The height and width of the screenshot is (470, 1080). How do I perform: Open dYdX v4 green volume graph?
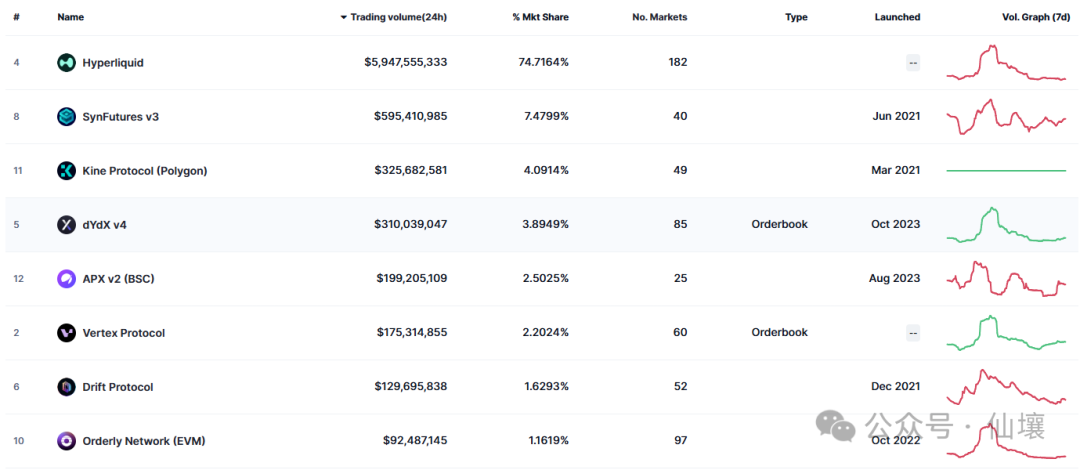[x=1006, y=226]
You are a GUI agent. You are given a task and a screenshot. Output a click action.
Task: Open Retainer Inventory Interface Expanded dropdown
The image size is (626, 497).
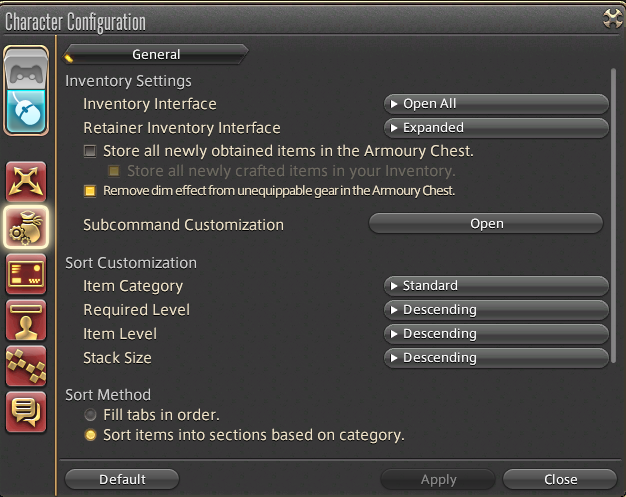pyautogui.click(x=496, y=128)
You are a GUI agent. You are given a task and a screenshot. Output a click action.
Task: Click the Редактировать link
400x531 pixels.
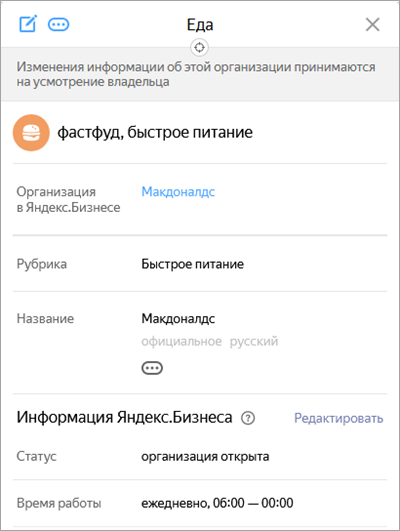pos(339,418)
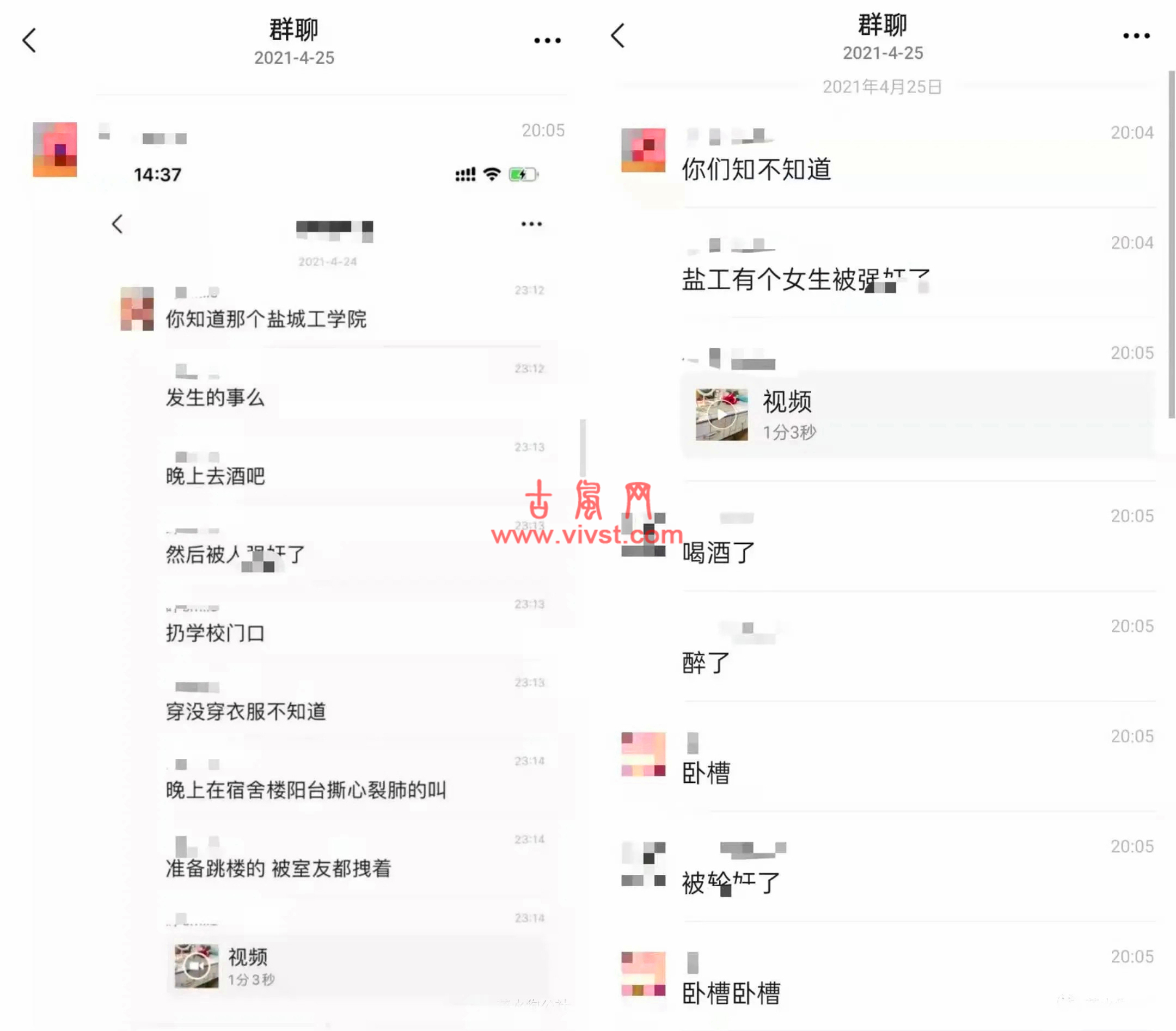
Task: Tap the 群聊 title in right header
Action: click(883, 26)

════

■ TRY IT ■
Copy the material exactly as written and leave every picture behind.

■ SOLVED EXERCISE ■
The height and width of the screenshot is (470, 1080). How do I perform: Open dYdX v4 green volume graph?
[x=1006, y=226]
You are a GUI agent. You are given a task and a screenshot. Output a click action.
Task: Open Retainer Inventory Interface Expanded dropdown
The image size is (626, 497).
pyautogui.click(x=496, y=128)
You are a GUI agent. You are given a task and a screenshot. Output a click action.
Task: Click the Редактировать link
400x531 pixels.
pos(339,418)
Task: Tap the 群聊 title in right header
Action: click(883, 26)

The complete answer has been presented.